Recorded data

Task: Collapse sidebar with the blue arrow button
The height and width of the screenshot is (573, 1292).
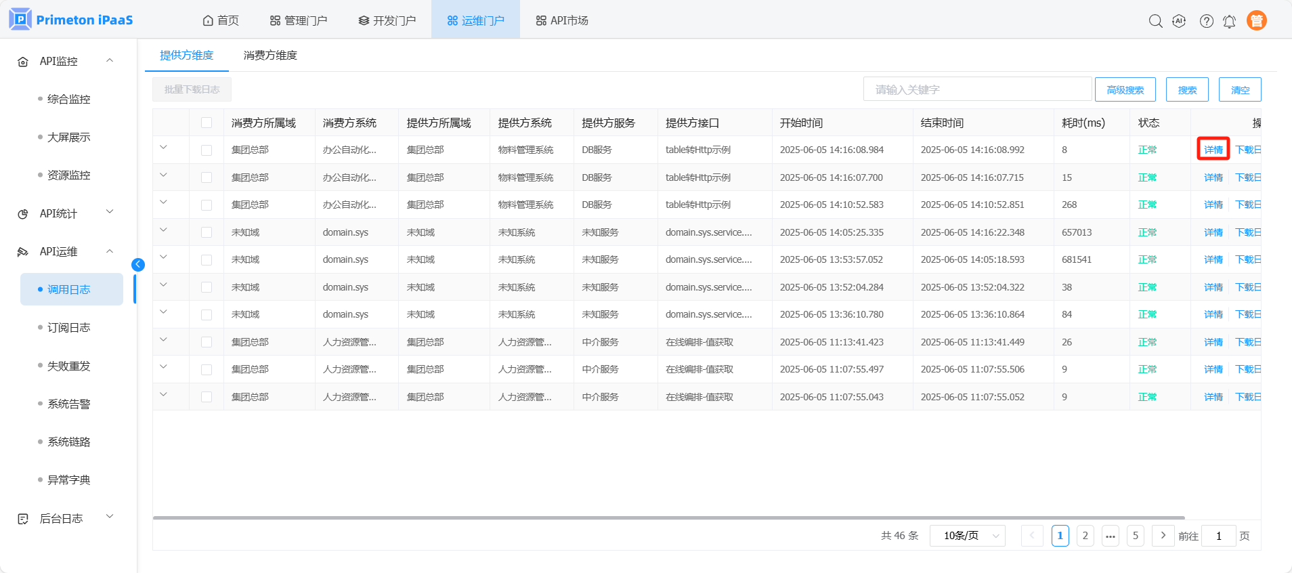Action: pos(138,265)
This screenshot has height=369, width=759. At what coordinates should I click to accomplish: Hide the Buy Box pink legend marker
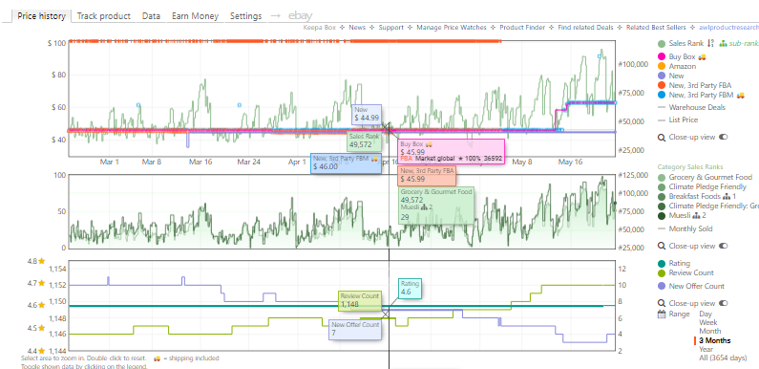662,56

[WHAT TO DO] The records above should be written out exactly, and the images dropped.

[EXPECTED OUTPUT]
Task: Collapse sidebar with the blue arrow button
The height and width of the screenshot is (573, 1292).
Action: pos(138,265)
This screenshot has height=369, width=759. At what coordinates should I click to accomplish: Hide the Buy Box pink legend marker
662,56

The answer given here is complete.